秋を満喫したいなら江原道楊口・東海・ 寧越(1)
「天高く馬肥ゆる秋」という言い回しが自然と思い浮かぶ、そんな爽やか季節となりました。今年は新型コロナのため自由に行きたいところへと行けないものの、少し郊外に出かけて気分転換をする時間も必要ではないでしょうか。
ポストコロナにむけて、韓国を代表する観光地といえば江原道(カンウォンド)があげられますが、そんな江原道の中でもまだあまり知られていない穴場といえる楊口(ヤング)郡・ 東海(トンヘ)市・ 寧越(ヨンウォル)郡を訪れてみました。そこには分断国家として歴史の重みを持ちつつ、平和統一を願う人たち、また漁業の町として栄えた歴史を訪問客に伝える姿、韓半島の縮小版が出迎えてくれる姿など、それぞれ個性豊かで、美しい出会いがありました。
文・写真 大成直子
軍隊の町のイメージからスポーツ大会のメッカの町へ・・・ヤング郡
ソウルから車で約3時間。北朝鮮との軍事境界線「DMZ」がある中部山岳地帯の楊口郡へと向かいます。1945年に日本が戦争に敗れ、朝鮮半島が米ソにより38度線で分割されると、ここ楊口郡はソ連軍政のものとなったのち、1948年の朝鮮民主義人民共和国(北朝鮮)政府樹立を経て、北の領土となりました。その後韓国戦争が終わり、韓国領土となりましたが、北朝鮮と陸つながりで一番近く(50km)場所です。楊口に入ると道路の表記には金剛山路が見えますが、これは北側にある絶景の山・金剛山(クムガンサン)へと繋ぐ道路のことで、以前は自由に行き来できた山を懐かしむ名前となっていました。

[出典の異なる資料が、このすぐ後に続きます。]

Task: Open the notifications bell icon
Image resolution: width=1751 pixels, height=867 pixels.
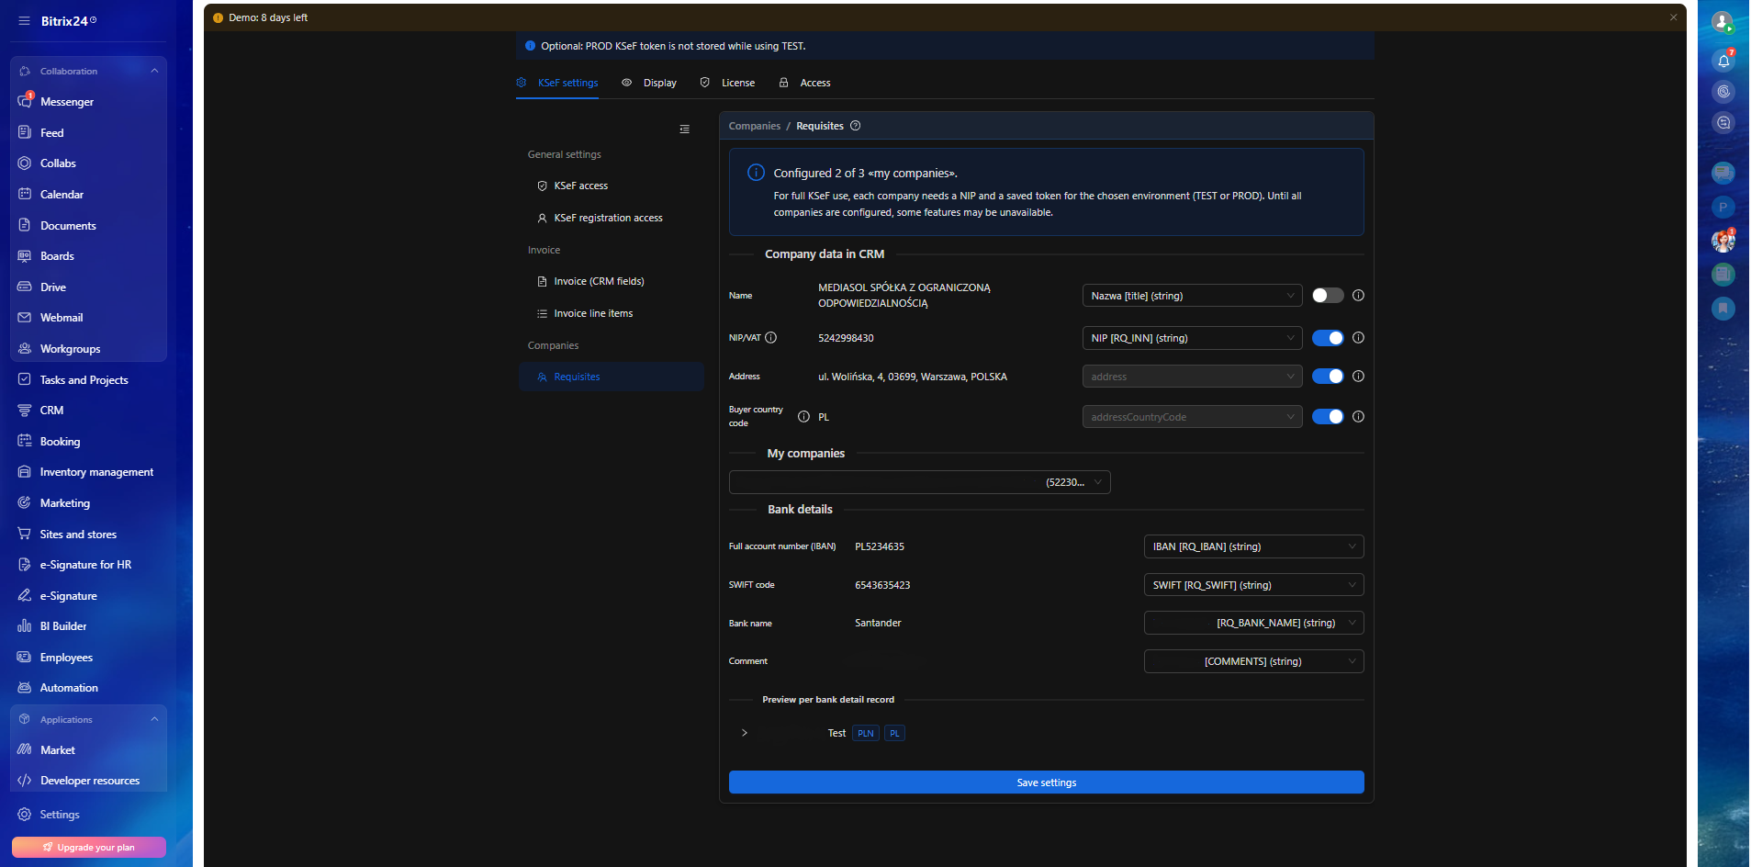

やはり最北端ということから、軍隊が多い、軍人が多いというイメージが強かった場所ですが、大型のテニス場、青少年プール施設、総合運動場などスポーツ関連施設。実は全国から各スポーツ大会の開催や合宿を目的に1ヶ月に2万~3万名が訪問しているそう。現在は新型コロナで利用客が減少したものの、訪問した日も車椅子のバスケットボール大会が開催されていて500名が利用しているとのことでした。軍部隊に囲まれた田舎の町というイメージから、実際訪問してみると施設が充実したスポーツ都市でした。
そんなスポーツ体験とともに安全保障観光(安保観光)としても有名ですが、郡内にある亥安(ヘアン)面は韓国で唯一南北の統制域内にある居住地域で、現在も6つの集落に470世帯1,700人余りが居住しています。大岩山をはじめとするこの一帯は韓国戦争当時、パンチボウル戦や兜率山戦、カチル峰戦があった激戦地で、幾つもの戦跡碑が建てられており、当時の状況を現在に伝えています。パンチボウル村とも呼ばれており、標高400~500メートルの高い地帯に発達した盆地で、地形がまるでフルーツポンチ(Punch)の器(Bowl)のようであったため、米軍が呼び出してこの名前が広く使われるようになっそう。
戦時中は激戦区だったパンチボウルと大岩山は休戦後、民間の出入りが統制されたため自然環境がそのまま残り、天然記念物のレノックをはじめ、イヌムレスズメ、ハナブサソウなど、多くの貴重な動植物が生息しています。そこで、この亥安面一帯を郡立庭園として整備をはじめ、国立庭園として開発していきながら平和と自然を伝える自然体験庭園としてその姿を残していく計画だそうです。
軍事境界線から1キロメートル南側の地点にある加七峰(カチルボン)の尾根に位置する乙女展望台、南北統一に備えて韓国国民に北朝鮮の実状に対する理解の幅を広げ、統一教育の場として活用される統一館、北韓による軍事境界線以南への新たな浸透方法として模索され掘削されたトンネルである第4トンネルなどがあります。今回は新型コロナと豚コレラにより、入場が難しかったものの、是非次の機会には直接トンネルなど歩いてみたくなりました。
北朝鮮から攻めくる際には爆破して、道路を防ぐ役目をする建物。